Directions -> Copy every one of the rows below verbatim, keeping each character and line break unchanged.

Records supplied ->
** Begin **
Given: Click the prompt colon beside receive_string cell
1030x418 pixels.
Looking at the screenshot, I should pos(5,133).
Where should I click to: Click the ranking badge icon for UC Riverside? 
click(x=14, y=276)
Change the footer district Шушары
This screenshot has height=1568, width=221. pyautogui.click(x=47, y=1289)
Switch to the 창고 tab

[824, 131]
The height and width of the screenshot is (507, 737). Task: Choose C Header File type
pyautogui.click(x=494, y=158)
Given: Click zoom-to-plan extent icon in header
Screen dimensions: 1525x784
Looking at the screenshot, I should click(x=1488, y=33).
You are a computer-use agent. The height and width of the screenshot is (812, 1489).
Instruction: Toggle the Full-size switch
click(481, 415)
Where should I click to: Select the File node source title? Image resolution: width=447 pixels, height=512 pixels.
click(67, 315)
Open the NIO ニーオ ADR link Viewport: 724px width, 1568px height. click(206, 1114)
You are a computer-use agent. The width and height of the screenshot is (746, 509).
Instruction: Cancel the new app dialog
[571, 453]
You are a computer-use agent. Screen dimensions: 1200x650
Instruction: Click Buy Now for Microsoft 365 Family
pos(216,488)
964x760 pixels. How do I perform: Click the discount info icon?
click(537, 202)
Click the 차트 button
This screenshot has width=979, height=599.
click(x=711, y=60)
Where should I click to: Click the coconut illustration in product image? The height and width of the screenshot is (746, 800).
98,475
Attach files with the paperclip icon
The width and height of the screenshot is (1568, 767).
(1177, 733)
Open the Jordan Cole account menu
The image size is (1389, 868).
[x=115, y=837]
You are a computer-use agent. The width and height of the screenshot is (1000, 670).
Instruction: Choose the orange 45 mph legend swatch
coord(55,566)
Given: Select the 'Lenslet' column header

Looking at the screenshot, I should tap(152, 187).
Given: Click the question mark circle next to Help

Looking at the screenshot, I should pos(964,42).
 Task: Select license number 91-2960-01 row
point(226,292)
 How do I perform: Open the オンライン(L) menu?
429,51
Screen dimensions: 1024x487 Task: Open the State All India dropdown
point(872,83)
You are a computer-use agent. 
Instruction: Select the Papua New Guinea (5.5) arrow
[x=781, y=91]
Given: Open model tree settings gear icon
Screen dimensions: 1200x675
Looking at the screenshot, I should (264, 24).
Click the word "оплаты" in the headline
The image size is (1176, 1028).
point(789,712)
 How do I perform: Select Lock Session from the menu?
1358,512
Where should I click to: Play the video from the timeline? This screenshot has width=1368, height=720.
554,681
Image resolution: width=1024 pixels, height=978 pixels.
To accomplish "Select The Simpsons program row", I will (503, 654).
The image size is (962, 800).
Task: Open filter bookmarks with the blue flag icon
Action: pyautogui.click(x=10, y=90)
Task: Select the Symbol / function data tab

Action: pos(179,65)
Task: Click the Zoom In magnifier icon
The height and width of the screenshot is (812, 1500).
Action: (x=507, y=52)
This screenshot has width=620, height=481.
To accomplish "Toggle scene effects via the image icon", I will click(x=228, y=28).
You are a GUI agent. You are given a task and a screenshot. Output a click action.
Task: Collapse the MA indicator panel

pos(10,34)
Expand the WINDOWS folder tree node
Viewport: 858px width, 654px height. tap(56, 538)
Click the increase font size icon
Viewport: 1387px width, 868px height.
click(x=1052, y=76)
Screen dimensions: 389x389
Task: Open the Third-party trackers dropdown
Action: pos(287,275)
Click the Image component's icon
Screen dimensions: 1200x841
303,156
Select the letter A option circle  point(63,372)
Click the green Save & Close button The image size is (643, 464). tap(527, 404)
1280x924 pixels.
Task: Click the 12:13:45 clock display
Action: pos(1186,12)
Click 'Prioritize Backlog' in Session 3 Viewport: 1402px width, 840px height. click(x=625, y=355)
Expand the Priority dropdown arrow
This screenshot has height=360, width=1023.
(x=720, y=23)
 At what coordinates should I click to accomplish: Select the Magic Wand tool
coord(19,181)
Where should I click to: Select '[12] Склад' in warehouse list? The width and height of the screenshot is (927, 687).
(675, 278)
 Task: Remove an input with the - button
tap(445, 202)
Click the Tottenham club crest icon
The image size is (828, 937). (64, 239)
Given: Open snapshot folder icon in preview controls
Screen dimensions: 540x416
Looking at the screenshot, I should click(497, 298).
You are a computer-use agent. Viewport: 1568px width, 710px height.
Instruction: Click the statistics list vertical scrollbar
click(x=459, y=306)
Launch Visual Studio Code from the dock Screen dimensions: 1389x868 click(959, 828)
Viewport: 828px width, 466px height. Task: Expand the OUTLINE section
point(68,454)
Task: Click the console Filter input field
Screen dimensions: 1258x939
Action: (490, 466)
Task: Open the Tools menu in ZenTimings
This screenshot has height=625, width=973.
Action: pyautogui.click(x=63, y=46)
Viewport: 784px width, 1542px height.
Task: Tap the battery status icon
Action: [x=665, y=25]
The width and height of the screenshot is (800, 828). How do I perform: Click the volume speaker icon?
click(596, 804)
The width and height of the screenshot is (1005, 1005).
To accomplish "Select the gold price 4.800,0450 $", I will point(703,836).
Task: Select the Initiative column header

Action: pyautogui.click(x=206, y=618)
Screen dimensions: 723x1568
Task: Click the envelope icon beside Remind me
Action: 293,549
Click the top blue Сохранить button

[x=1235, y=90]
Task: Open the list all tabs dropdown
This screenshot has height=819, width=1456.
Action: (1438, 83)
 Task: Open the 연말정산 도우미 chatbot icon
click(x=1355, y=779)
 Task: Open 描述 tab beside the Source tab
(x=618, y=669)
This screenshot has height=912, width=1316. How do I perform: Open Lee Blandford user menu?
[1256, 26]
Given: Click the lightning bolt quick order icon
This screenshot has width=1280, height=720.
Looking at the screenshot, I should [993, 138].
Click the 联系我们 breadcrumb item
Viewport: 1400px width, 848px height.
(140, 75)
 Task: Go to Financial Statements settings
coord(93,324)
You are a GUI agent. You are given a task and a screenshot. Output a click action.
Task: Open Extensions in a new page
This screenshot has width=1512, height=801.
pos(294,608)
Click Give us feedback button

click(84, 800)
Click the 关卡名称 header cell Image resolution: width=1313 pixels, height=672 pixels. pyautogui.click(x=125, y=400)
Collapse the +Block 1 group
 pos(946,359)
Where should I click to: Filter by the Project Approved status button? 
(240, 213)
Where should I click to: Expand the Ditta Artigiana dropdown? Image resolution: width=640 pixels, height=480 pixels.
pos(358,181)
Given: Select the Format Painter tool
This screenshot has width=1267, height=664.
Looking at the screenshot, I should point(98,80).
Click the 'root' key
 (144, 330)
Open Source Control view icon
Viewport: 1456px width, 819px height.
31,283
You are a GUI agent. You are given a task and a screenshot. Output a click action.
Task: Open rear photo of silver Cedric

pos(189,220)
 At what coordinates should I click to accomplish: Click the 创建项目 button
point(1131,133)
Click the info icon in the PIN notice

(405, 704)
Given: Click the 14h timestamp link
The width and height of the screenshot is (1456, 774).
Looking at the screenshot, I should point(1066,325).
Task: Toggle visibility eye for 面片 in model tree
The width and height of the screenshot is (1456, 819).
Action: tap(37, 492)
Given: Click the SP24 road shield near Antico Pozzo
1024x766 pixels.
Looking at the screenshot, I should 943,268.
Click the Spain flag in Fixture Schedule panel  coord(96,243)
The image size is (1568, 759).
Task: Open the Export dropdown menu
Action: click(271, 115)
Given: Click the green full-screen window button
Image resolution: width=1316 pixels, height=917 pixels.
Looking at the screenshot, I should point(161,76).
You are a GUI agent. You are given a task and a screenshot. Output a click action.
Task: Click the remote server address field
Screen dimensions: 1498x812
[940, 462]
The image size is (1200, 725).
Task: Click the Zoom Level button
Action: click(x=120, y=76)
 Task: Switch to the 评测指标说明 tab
** End **
Output ->
Given: Click the prompt colon beside receive_string cell
1030x418 pixels.
Looking at the screenshot, I should pos(5,133).
Where should I click to: Click the ranking badge icon for UC Riverside? 
click(x=14, y=276)
Change the footer district Шушары
This screenshot has height=1568, width=221. pyautogui.click(x=47, y=1289)
Switch to the 창고 tab

[824, 131]
The height and width of the screenshot is (507, 737). Task: Choose C Header File type
pyautogui.click(x=494, y=158)
Given: Click zoom-to-plan extent icon in header
Screen dimensions: 1525x784
Looking at the screenshot, I should click(x=1488, y=33).
You are a computer-use agent. The height and width of the screenshot is (812, 1489).
Instruction: Toggle the Full-size switch
click(481, 415)
Where should I click to: Select the File node source title? Image resolution: width=447 pixels, height=512 pixels.
click(67, 315)
Open the NIO ニーオ ADR link Viewport: 724px width, 1568px height. click(206, 1114)
You are a computer-use agent. The width and height of the screenshot is (746, 509).
Instruction: Cancel the new app dialog
[571, 453]
You are a computer-use agent. Screen dimensions: 1200x650
Instruction: Click Buy Now for Microsoft 365 Family
pos(216,488)
964x760 pixels. How do I perform: Click the discount info icon?
click(537, 202)
Click the 차트 button
This screenshot has width=979, height=599.
click(x=711, y=60)
Where should I click to: Click the coconut illustration in product image? The height and width of the screenshot is (746, 800).
98,475
Attach files with the paperclip icon
The width and height of the screenshot is (1568, 767).
(1177, 733)
Open the Jordan Cole account menu
The image size is (1389, 868).
[x=115, y=837]
You are a computer-use agent. The width and height of the screenshot is (1000, 670).
Instruction: Choose the orange 45 mph legend swatch
coord(55,566)
Given: Select the 'Lenslet' column header

Looking at the screenshot, I should tap(152, 187).
Given: Click the question mark circle next to Help

Looking at the screenshot, I should pos(964,42).
 Task: Select license number 91-2960-01 row
point(226,292)
 How do I perform: Open the オンライン(L) menu?
429,51
Screen dimensions: 1024x487 Task: Open the State All India dropdown
point(872,83)
You are a computer-use agent. 
Instruction: Select the Papua New Guinea (5.5) arrow
[x=781, y=91]
Given: Open model tree settings gear icon
Screen dimensions: 1200x675
Looking at the screenshot, I should (264, 24).
Click the word "оплаты" in the headline
The image size is (1176, 1028).
point(789,712)
 How do I perform: Select Lock Session from the menu?
1358,512
Where should I click to: Play the video from the timeline? This screenshot has width=1368, height=720.
554,681
Image resolution: width=1024 pixels, height=978 pixels.
To accomplish "Select The Simpsons program row", I will (503, 654).
The image size is (962, 800).
Task: Open filter bookmarks with the blue flag icon
Action: pyautogui.click(x=10, y=90)
Task: Select the Symbol / function data tab

Action: pos(179,65)
Task: Click the Zoom In magnifier icon
The height and width of the screenshot is (812, 1500).
Action: (x=507, y=52)
This screenshot has width=620, height=481.
To accomplish "Toggle scene effects via the image icon", I will click(x=228, y=28).
You are a GUI agent. You are given a task and a screenshot. Output a click action.
Task: Collapse the MA indicator panel

pos(10,34)
Expand the WINDOWS folder tree node
Viewport: 858px width, 654px height. tap(56, 538)
Click the increase font size icon
Viewport: 1387px width, 868px height.
click(x=1052, y=76)
Screen dimensions: 389x389
Task: Open the Third-party trackers dropdown
Action: pos(287,275)
Click the Image component's icon
Screen dimensions: 1200x841
303,156
Select the letter A option circle  point(63,372)
Click the green Save & Close button The image size is (643, 464). tap(527, 404)
1280x924 pixels.
Task: Click the 12:13:45 clock display
Action: pos(1186,12)
Click 'Prioritize Backlog' in Session 3 Viewport: 1402px width, 840px height. click(x=625, y=355)
Expand the Priority dropdown arrow
This screenshot has height=360, width=1023.
(x=720, y=23)
 At what coordinates should I click to accomplish: Select the Magic Wand tool
coord(19,181)
Where should I click to: Select '[12] Склад' in warehouse list? The width and height of the screenshot is (927, 687).
(675, 278)
 Task: Remove an input with the - button
tap(445, 202)
Click the Tottenham club crest icon
The image size is (828, 937). (64, 239)
Given: Open snapshot folder icon in preview controls
Screen dimensions: 540x416
Looking at the screenshot, I should click(497, 298).
You are a computer-use agent. Viewport: 1568px width, 710px height.
Instruction: Click the statistics list vertical scrollbar
click(x=459, y=306)
Launch Visual Studio Code from the dock Screen dimensions: 1389x868 click(959, 828)
Viewport: 828px width, 466px height. Task: Expand the OUTLINE section
point(68,454)
Task: Click the console Filter input field
Screen dimensions: 1258x939
Action: (490, 466)
Task: Open the Tools menu in ZenTimings
This screenshot has height=625, width=973.
Action: pyautogui.click(x=63, y=46)
Viewport: 784px width, 1542px height.
Task: Tap the battery status icon
Action: [x=665, y=25]
The width and height of the screenshot is (800, 828). How do I perform: Click the volume speaker icon?
click(596, 804)
The width and height of the screenshot is (1005, 1005).
To accomplish "Select the gold price 4.800,0450 $", I will point(703,836).
Task: Select the Initiative column header

Action: pyautogui.click(x=206, y=618)
Screen dimensions: 723x1568
Task: Click the envelope icon beside Remind me
Action: 293,549
Click the top blue Сохранить button

[x=1235, y=90]
Task: Open the list all tabs dropdown
This screenshot has height=819, width=1456.
Action: (1438, 83)
 Task: Open the 연말정산 도우미 chatbot icon
click(x=1355, y=779)
 Task: Open 描述 tab beside the Source tab
(x=618, y=669)
This screenshot has height=912, width=1316. How do I perform: Open Lee Blandford user menu?
[1256, 26]
Given: Click the lightning bolt quick order icon
This screenshot has width=1280, height=720.
Looking at the screenshot, I should [993, 138].
Click the 联系我们 breadcrumb item
Viewport: 1400px width, 848px height.
(140, 75)
 Task: Go to Financial Statements settings
coord(93,324)
You are a GUI agent. You are given a task and a screenshot. Output a click action.
Task: Open Extensions in a new page
This screenshot has width=1512, height=801.
pos(294,608)
Click Give us feedback button

click(84, 800)
Click the 关卡名称 header cell Image resolution: width=1313 pixels, height=672 pixels. pyautogui.click(x=125, y=400)
Collapse the +Block 1 group
 pos(946,359)
Where should I click to: Filter by the Project Approved status button? 
(240, 213)
Where should I click to: Expand the Ditta Artigiana dropdown? Image resolution: width=640 pixels, height=480 pixels.
pos(358,181)
Given: Select the Format Painter tool
This screenshot has width=1267, height=664.
Looking at the screenshot, I should point(98,80).
Click the 'root' key
 (144, 330)
Open Source Control view icon
Viewport: 1456px width, 819px height.
31,283
You are a GUI agent. You are given a task and a screenshot. Output a click action.
Task: Open rear photo of silver Cedric

pos(189,220)
 At what coordinates should I click to accomplish: Click the 创建项目 button
point(1131,133)
Click the info icon in the PIN notice

(405, 704)
Given: Click the 14h timestamp link
The width and height of the screenshot is (1456, 774).
Looking at the screenshot, I should point(1066,325).
Task: Toggle visibility eye for 面片 in model tree
The width and height of the screenshot is (1456, 819).
Action: tap(37, 492)
Given: Click the SP24 road shield near Antico Pozzo
1024x766 pixels.
Looking at the screenshot, I should 943,268.
Click the Spain flag in Fixture Schedule panel  coord(96,243)
The image size is (1568, 759).
Task: Open the Export dropdown menu
Action: click(271, 115)
Given: Click the green full-screen window button
Image resolution: width=1316 pixels, height=917 pixels.
Looking at the screenshot, I should point(161,76).
You are a GUI agent. You are given a task and a screenshot. Output a click action.
Task: Click the remote server address field
Screen dimensions: 1498x812
[940, 462]
The image size is (1200, 725).
Task: Click the Zoom Level button
Action: click(x=120, y=76)
 Task: Switch to the 评测指标说明 tab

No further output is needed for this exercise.